在现代部队里,他见过的各色人等多了去了,这种仗势欺人的小角色,根本不值得他动气。而且,他现在处境微妙,多一事不如少一事,没必要在这种小事上得罪人。
传旨太监见他如此顺从,心里的轻蔑更甚,嘴上却假惺惺地说道:“殿下日后到了廷州,可得好好表现,莫要辜负了陛下的厚望。”
“本王晓得。”李阳淡淡回应,语气里带着一丝不容错辨的威严。
太监碰了个软钉子,心里有些不快,却也不敢再多说什么,拱了拱手便带着护卫离开了。
送走传旨太监后,映桃忍不住抱怨道:“殿下,那太监也太嚣张了,竟敢这样对您说话!”
“无妨。”李阳摆了摆手,“狗仗人势罢了,没必要和他一般见识。”他现在满脑子都是即将到来的行程和廷州的规划,根本没心思计较这些小事。
“殿下,陛下封您为一等亲王,还赐了军政财大权,这可是天大的恩典啊!”听竹脸上满是欣喜,“有了这些权力,您在廷州就能大展拳脚了。”
“恩典是恩典,考验也是考验。”李阳说道,“廷州那地方,破败不堪,还有匈奴骚扰,要想把它治理好,可不是件容易的事。不过,有了实权,总比当个空头王爷强。”
他心里清楚,皇帝给了他实权,也意味着给了他责任。如果他不能把廷州治理好,甚至让匈奴突破了边防,那等待他的,只会是更严厉的惩罚。
就在这时,又有小太监来报,说皇帝派了人来,要给殿下送五十名禁军护卫,护送他前往廷州。
李阳眉头一皱,立刻说道:“让来人进来。”
很快,一名禁军统领带着两名手下走进殿内,对着李阳躬身行礼:“末将参见五殿下。陛下有旨,派五十名禁军护卫殿下前往廷州,保护殿下的安全。”
五十名禁军?
李阳心里冷笑。这哪里是保护,分明是监视。二皇子和三皇子在禁军中安插了不少眼线,这五十名禁军里,指不定有多少是他们的人。到了路上,这些人不仅帮不上忙,反而可能会暗中使绊子,甚至配合二皇子、三皇子的人对他下手。

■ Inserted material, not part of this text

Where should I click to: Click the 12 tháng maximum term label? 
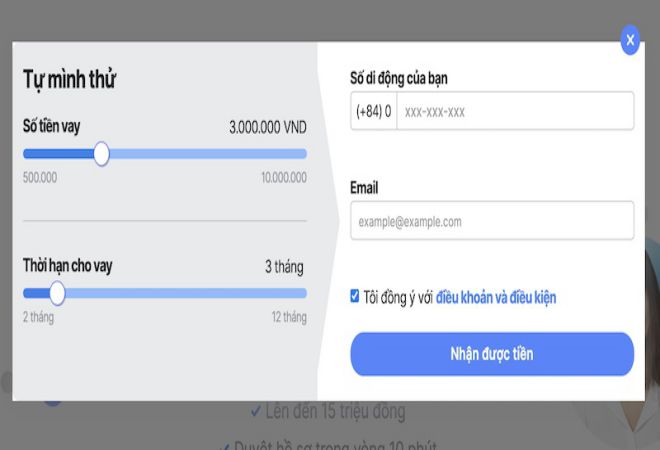tap(288, 317)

现代部队里,“防内鬼”是基本操作,他可不会傻到把这些定时炸弹留在身边。
“多谢父皇好意,也辛苦统领了。”李阳语气诚恳地说道,“不过,本宫觉得,不必麻烦了。”
禁军统领愣了一下,显然没料到他会拒绝:“殿下,这是陛下的旨意,也是为了您的安全着想。廷州路途遥远,路况复杂,有禁军护送,才能确保万无一失。”
“统领有所不知。”李阳解释道,“廷州乃边境苦寒之地,条件艰苦,五十名禁军随行,不仅会增加沿途的负担,还会显得太过显眼,不利于本宫融入当地百姓。再说,本宫身边已有十余名护卫,这些人都是太子大哥精心挑选的,个个身手不凡,足以应对路上的风险。”